Names (in our case, names of topics or people) are very useful as identifiers but are not quite as simple as we programmers would like.

  • To have names act as identifiers, we want them to be URL-safe, hashtaggable for mentions, preferably unique, and case-insensitive (when using English/Latin characters).
  • But real-world human-readable names require case-preservation (eg: "AT&T") and special characters (eg: "C++ 20"). Sometimes they use non-Latin characters or even emojis.

This is how others have attempted to solve this:

  • Wikipedia uses URL escape codes that make names/identifiers hard to manually write.
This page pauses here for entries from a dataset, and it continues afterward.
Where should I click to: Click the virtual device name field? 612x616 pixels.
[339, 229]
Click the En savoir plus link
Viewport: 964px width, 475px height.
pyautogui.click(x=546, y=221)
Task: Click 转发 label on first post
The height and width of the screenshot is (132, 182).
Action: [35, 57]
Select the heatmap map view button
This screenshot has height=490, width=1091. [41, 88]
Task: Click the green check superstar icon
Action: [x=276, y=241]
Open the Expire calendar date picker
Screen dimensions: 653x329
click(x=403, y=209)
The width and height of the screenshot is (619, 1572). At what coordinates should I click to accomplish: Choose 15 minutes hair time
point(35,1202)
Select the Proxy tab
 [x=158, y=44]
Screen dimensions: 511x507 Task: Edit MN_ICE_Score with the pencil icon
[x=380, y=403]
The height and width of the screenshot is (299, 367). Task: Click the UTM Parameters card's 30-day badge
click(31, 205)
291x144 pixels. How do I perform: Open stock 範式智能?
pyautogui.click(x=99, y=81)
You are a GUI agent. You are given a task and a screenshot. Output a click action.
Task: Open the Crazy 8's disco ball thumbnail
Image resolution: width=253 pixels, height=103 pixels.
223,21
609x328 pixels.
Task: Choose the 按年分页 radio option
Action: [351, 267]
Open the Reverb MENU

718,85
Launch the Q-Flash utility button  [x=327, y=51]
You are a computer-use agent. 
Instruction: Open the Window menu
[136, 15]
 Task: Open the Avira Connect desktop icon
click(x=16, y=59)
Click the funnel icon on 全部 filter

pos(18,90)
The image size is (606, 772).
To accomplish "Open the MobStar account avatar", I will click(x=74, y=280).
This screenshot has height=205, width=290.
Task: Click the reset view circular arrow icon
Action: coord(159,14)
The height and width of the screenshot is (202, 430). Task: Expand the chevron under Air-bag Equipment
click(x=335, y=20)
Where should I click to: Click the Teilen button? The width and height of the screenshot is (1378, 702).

Eg: Zorn%27s_lemma or C%2B%2B (for "C++")
  • Usenet groups used a custom naming scheme of short names (like comp.lang.python) with some special characters allowed.

Currently, our Topic and People schema have two attributes: name (unique, lowercase, URL-safe identifier) and hname (case-preserving, human-preferable, duplicate-allowing names with special characters).

Another problem of disambiguation arises because the real-world relationships between things and names can be many-to-many.

  • Some things have more than one names: Soccer vs Football, Graph vs Network. Emojis, which are pictures as characters, make this even more complex. Did you know that https://en.wikipedia.org/wiki/🤔 redirects to https://en.wikipedia.org/wiki/Thought?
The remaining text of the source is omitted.